SANTIAGO, Chile — For many Chileans who were baptized Catholics but who may not be practicing, the unraveling clerical sexual abuse crisis has become another reason to think that Friedrich Nietzsche was right: God is dead.

Yet for some 10,000 Chilean believers, God is not only alive and well, but he shows up on their phones every day via the popular messaging service WhatsApp.

The success of the initiative suggests that while the abuse scandals may have badly frayed confidence in the institutional church and its leadership, it has not killed off the basic human hunger for faith and community.

Called “The Gospel of the Day,” the free service began five years ago, and though it includes seven priests and mobilizes an entire family, the whole operation is basically a one-woman show, who’s not shy about saying that if it weren’t for the Holy Spirit, she would have thrown the entire thing in the trash more than once.

“It can be frustrating, as people don’t understand that behind this ‘service’ there’s one person who perhaps that day is in the hospital because her son has appendicitis,” she told Crux.

Since it’s an anonymous service, a decision made in part to combat her own curiosity to know who’s on the WhatsApp list, she requested her identity be withheld too.

It all began, she said, when the “Argentine side of the family” began sending her three-minute meditations of the day’s Gospel, all by the same priest. She liked the meditations so much that she began forwarding them to her friends, who in time, invited others to join a “homemade group.”

Out of the blue, however, the priest at one point announced he’d stop sending his meditations.

“Another person, who turned out to be a priest I knew but who I had no idea was on the list, sent me a note in private saying, ‘What are you going to do with all these souls?’” she said.

The two met to talk about it, and “somehow, I ended up agreeing to run it.”

Together, they summoned seven different priests, both diocesan and from various religious orders or movements, including a Jesuit and a priest of Opus Dei.

“This was a bit historic itself, as the clergy in Santiago is as divided as society, and those who belong to one camp don’t really mix with those in the other,” she said.

She sent a message to the original group, saying that a Chilean version of the WhatsApp thread would soon be launched. Some 700 people, most of whom she didn’t know, signed up.

A few months later, Radio Maria Chile decided to broadcast the three-minute meditations and gave her phone number to the audience. In one day, another 2,000 people signed up.
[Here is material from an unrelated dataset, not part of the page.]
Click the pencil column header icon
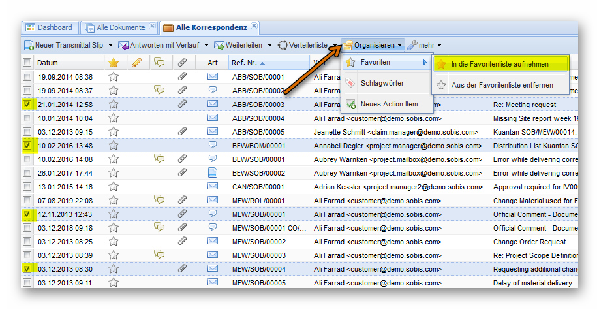 (x=136, y=63)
This was five years ago, and the service has only grown since then.

She’s changed phones, internet plans and some of the priests have rotated, but only twice she wasn’t able to send the daily meditations, though for a period she “contracted” her daughter to help out.

“It’s the thing I’ve been most faithful to my entire life,” she said. “I mean, other than my husband. But I can avoid my husband for a day if the need arises. If I avoid the Gospel of the Day, I get thousands of messages from people, not all of them understanding, asking ‘Where is it?’”

The smoothness with which the service runs didn’t come without sacrifice, and she said she sometimes feels she receives notes and questions that are way above her paygrade, including things such as “Help me, I’m on the verge of suicide,” or “why did God take my son from me?”

The thornier messages are forwarded to one of the seven priests, who then reach out to the people in question. Other users, however, have less urgent needs but are in equal need of personalized responses, like the “ungrateful old lady behind the user 3603,” who’s become a running joke within the family.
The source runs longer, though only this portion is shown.